-------- PASSAGE SHOWN
Results from the KEYNOTE-028 trial show that pembrolizumab is well tolerated and improves clinical outcomes for patients with malignant pleural mesothelioma. Compared with second-line chemotherapy, the response rate achieved with this immune checkpoint inhibitor is considerably higher.

Results from the phase I multi-cohort KEYNOTE-028 trial assessing pembrolizumab (Keytruda; Merck) in 20 different solid tumors indicate that the drug improves clinical outcomes for patients with malignant pleural mesothelioma (MPM). The trial's MPM cohort data only were reported by Evan Alley, MD, PhD, codirector of the mesothelioma and pleural program at the University of Pennsylvania School of Medicine, at the American Association for Cancer Research Annual Meeting 2015 in Philadelphia, PA, April 18–22.
----------------
-------- EXTRACTED RECORDS
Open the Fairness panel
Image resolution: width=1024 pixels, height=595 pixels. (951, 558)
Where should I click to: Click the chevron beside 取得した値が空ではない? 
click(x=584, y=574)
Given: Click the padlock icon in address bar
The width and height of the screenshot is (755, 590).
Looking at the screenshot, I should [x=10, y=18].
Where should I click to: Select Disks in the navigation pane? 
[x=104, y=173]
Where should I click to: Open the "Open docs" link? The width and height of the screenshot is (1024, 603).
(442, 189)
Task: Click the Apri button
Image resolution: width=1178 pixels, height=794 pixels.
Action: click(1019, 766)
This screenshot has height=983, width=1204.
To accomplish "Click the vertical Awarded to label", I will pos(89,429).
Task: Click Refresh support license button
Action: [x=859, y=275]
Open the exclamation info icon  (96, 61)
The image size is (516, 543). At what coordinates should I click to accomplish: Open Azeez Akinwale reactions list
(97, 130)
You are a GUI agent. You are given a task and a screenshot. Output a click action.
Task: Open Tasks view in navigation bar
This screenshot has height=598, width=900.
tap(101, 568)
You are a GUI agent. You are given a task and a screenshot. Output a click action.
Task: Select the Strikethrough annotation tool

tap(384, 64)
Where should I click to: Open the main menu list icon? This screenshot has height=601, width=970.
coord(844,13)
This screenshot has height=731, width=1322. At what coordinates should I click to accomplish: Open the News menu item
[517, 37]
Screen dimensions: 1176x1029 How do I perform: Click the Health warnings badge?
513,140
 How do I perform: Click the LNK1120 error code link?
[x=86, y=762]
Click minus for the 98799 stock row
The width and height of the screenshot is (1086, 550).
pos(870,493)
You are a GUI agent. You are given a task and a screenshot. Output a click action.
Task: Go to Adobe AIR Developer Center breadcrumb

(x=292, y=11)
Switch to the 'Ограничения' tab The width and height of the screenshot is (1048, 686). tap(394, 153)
----------------
- ABOUT THIS EXERCISE -
Continue the report on the KEYNOTE-028 pembrolizumab results in malignant pleural mesothelioma, starting after its last sentence.

- ANSWER FOR THE TASK -
MPM originates in the pleura, a thin cell layer lining the lungs and chest wall. It is a rare malignancy; in the United States, approximately 3,000 cases are diagnosed every year, with asbestos exposure being the key culprit. The median survival with standard therapy, pemetrexed (Alimta; Eli Lilly) plus cisplatin, is only about 13 months.

“We usually prescribe gemcitabine [Gemzar; Eli Lilly] or vinorelbine as second-line therapy, but the response rates are 10% or less, so there's clearly a need for other options,” Alley said. Approximately 40% of patients with MPM express PD-L1—a ligand of pembrolizumab's target, PD-1—in their tumor cells, so Alley and his colleagues decided to investigate the potential of pitting the immune system against MPM.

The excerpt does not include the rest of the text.